Il “Corrupted Blood” incident
Mai come nell’ultimo anno, la popolazione mondiale ha avuto modo di conoscere gli effetti sull’economia e sulla vita sociale generati da una pandemia, con un virus che velocemente si è propagato per tutto il globo sconvolgendo le vite e le abitudini dei cittadini di ogni nazione.
Forse non tutti sanno che un evento catastrofico simile si è sviluppato nel 2005 anche nel mondo virtuale dei videogiochi.
In quell’anno, World of Warcraft, il celebre videogioco della Blizzard, uscito nel 2004 e che ancora oggi conta milioni di giocatori (con picco di 13 milioni del 2010), fu colpito da una pandemia che costrinse i suoi player a modificare drasticamente la loro esperienza videoulica per evitare di contrarre un “virus” che mieteva vittime tra Avatar.
Pandemia virtuale
La malattia era stata provocata dall’introduzione nel sistema di un nuovo “Raid”, un evento di gioco al quale si può accedere in comitiva multiplayer, chiamato Zul’Gurub ed il cui boss finale, chiamato Hakkar, aveva il potere di infliggere ad un giocatore che lo stava attaccando un “debuff”, facendogli perdere parecchi punti vita.
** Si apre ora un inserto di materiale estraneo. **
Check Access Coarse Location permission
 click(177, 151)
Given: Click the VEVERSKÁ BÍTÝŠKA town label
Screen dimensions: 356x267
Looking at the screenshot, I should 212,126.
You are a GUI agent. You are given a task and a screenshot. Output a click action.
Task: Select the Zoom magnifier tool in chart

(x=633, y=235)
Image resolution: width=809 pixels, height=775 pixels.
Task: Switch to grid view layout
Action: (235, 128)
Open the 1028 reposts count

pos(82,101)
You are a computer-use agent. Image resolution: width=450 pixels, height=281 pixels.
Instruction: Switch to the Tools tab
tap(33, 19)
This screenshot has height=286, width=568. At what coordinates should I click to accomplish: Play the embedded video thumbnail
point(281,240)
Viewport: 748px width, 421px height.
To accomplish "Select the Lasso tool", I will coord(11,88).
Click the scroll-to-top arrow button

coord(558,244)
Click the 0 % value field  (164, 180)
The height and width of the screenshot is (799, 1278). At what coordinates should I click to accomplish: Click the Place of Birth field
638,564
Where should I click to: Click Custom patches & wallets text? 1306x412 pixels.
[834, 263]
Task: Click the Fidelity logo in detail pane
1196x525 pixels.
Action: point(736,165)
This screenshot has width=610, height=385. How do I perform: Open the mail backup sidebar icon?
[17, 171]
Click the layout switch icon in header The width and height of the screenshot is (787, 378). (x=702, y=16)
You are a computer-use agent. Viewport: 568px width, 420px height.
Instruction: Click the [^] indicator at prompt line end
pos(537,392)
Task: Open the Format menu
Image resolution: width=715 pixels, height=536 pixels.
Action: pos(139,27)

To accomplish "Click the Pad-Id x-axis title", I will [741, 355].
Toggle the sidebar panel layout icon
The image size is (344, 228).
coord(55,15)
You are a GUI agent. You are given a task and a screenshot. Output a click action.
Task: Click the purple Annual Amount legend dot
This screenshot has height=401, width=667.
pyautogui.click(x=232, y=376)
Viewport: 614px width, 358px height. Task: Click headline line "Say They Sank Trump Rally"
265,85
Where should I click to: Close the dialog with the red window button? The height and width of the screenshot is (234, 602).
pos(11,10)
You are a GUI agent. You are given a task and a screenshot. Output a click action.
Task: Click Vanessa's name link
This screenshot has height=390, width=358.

Questo effetto negativo aveva la particolarità di potersi trasmettere per prossimità agli altri giocatori del party, ma avrebbe dovuti esser circoscritto all’interno del Raid stesso. A causa di un bug di programmazione, questo non avvenne e fece ammalare anche i Companion dei giocatori presenti (animali, per la classe cacciatori, e demoni per quella degli Stregoni) che partecipavano allo scontro con Hakkar che, usciti dalla battaglia, diffusero la malattia anche all’esterno dell’evento.
Il Debuff di Hakkar era stata progettato per togliere un bel po’ di punti vita ai giocatori di livello più alto, che quindi (se infettati) dovettero convivere con una barra della salute notevolmente ridotta; ma a fare davvero le spese di questa pandemia informatica furono invece i giocatori di livello più basso, che se colpiti dalla malattia rischiavano addirittura di morire in continuazione, in un loop infinito, che gli impediva di partecipare al gioco morendo non appena messo piede sui terreni di gioco, lasciando le città piene degli scheletri dei personaggi morti.
Le reazioni dei giocatori a questa pandemia sono state considerate all’epoca da alcuni gruppi di studiosi potenzialmente simili a quelle cui si potrebbe assistere nel mondo reale, in una sorta di lotta per la sopravvivenza alla Mad Max. Alcuni giocatori sani hanno infatti cercato di allontanarsi dalle aree più popolose, come le città, rifugiandosi in zone remote e lontane dal propagarsi del virus. Altri con la classe “Curatori” si misero al servizio della comunità guarendo i soggetti infetti, ed altri ancora, al contrario, si sono divertiti incoraggiando la diffusione del virus e traendo vantaggio dalla situazione, in un dejavu che ricorda la storia raccontata della saga di Ken il Guerrriero, con Toki intento nella cura della popolazione ed i predoni a trarre profitto dalla popolazione impotente, nonché la realtà più recente.
Blizzard suggerì ai giocatori di mettersi in una sorta di quarantena volontaria fintantochè non avesse posto rimedio al problema, diverse patch dopo. Consiglio, nemmeno a dirlo, rimasto inascoltato.